The Plan’s credibility rests on confronting its risks honestly. The matrix below sets out the principal risks, those inherent in a specialist-healthcare rollout and those surfaced by our own analysis, with the mitigations built into the strategy and financing.

Risk

Assessment

Mitigation

Ophthalmologist recruitment shortfall

High

Competitive packages & equity; visiting surgeons; optometrist/nurse task-sharing; tele-ophthalmology; metros first, rural phased

Slower-than-planned clinic ramp

High

Referral & medical-aid contracting from day one; conservative ramp; phased rollout; contingency & standby facility

Early-year cash / negative DSCR

High

Principal grace period; debt-service reserve; equity-first drawdown; working-capital facility for medical-aid receivables

NHI & medical-aid tariff / policy change

Medium–High

Diversified payer mix (private-pay, corporate, government); efficiency; engagement with reform

Surgical-throughput below target

Medium–High

High-throughput theatres; visiting-surgeon rosters; scheduling discipline; conservative volume build

Rollout delays & cost overruns

Medium

Phased build; fixed-price contracts; experienced project management; contingency

Clinical / regulatory / safety

Medium

Central clinical governance; HPCSA compliance; credentialing & audit; malpractice cover

Equipment cost / forex

Medium

Phased procurement; supplier financing; maintenance contracts

Analyst flagThe three risks that most shape the investment

First, ophthalmologist supply, the binding constraint; if the clinics, especially the rural ones, cannot be staffed, the revenue does not materialise, and this risk sits above all others.
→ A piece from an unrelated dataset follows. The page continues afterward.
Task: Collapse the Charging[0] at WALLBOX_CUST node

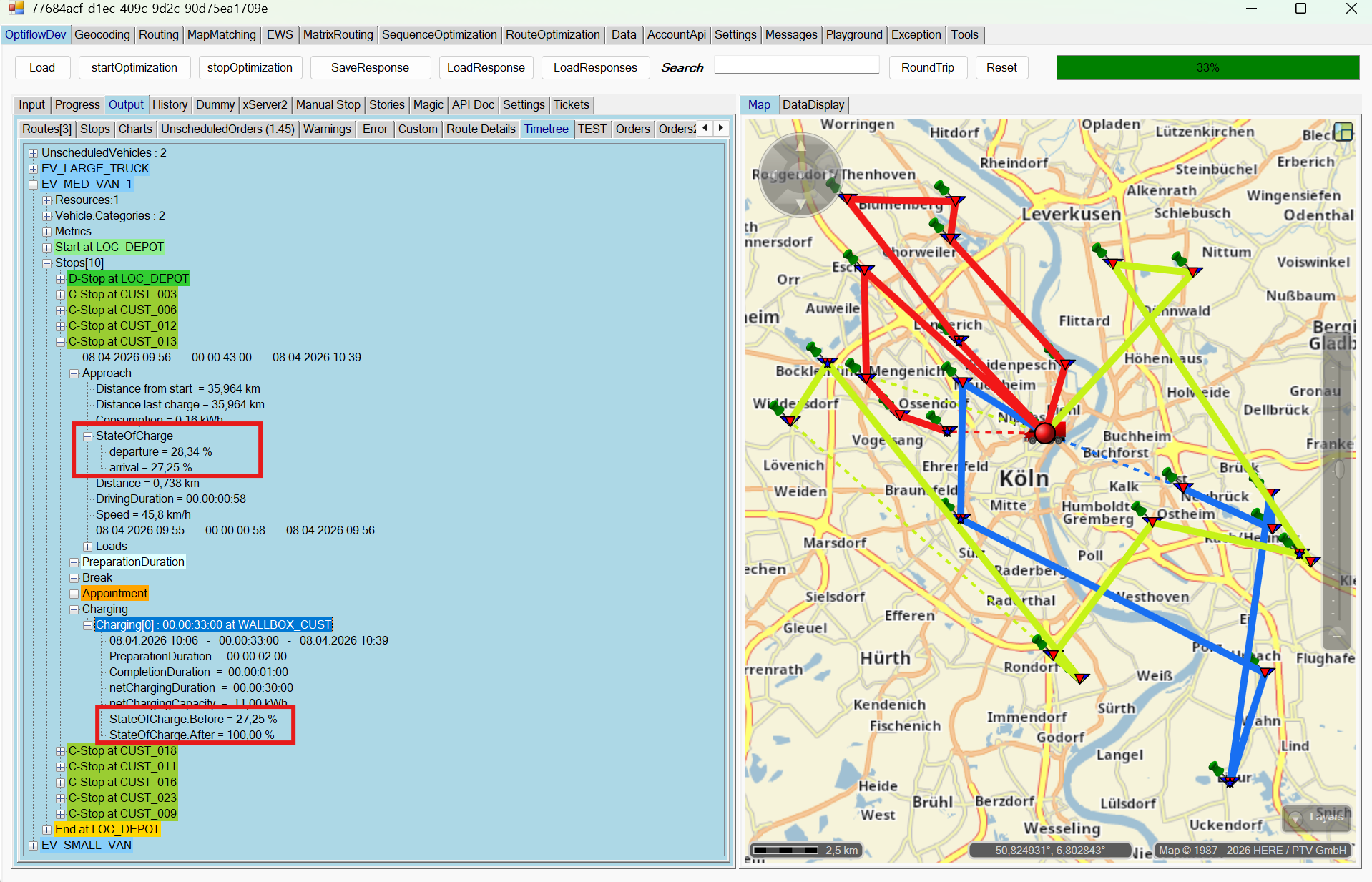Action: 87,625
Second, the ramp, how quickly each clinic fills, which is set by referral-network building and is inherently gradual and uncertain. Third, the early-year cash and debt-service position, with EBITDA negative in Year 1 and DSCR negative during the build, the financing must include a grace period, a reserve and a working-capital facility. None is disqualifying for an informed healthcare investor, but each is why the returns must be underwritten against the stress case and the staffing plan, not the base case alone.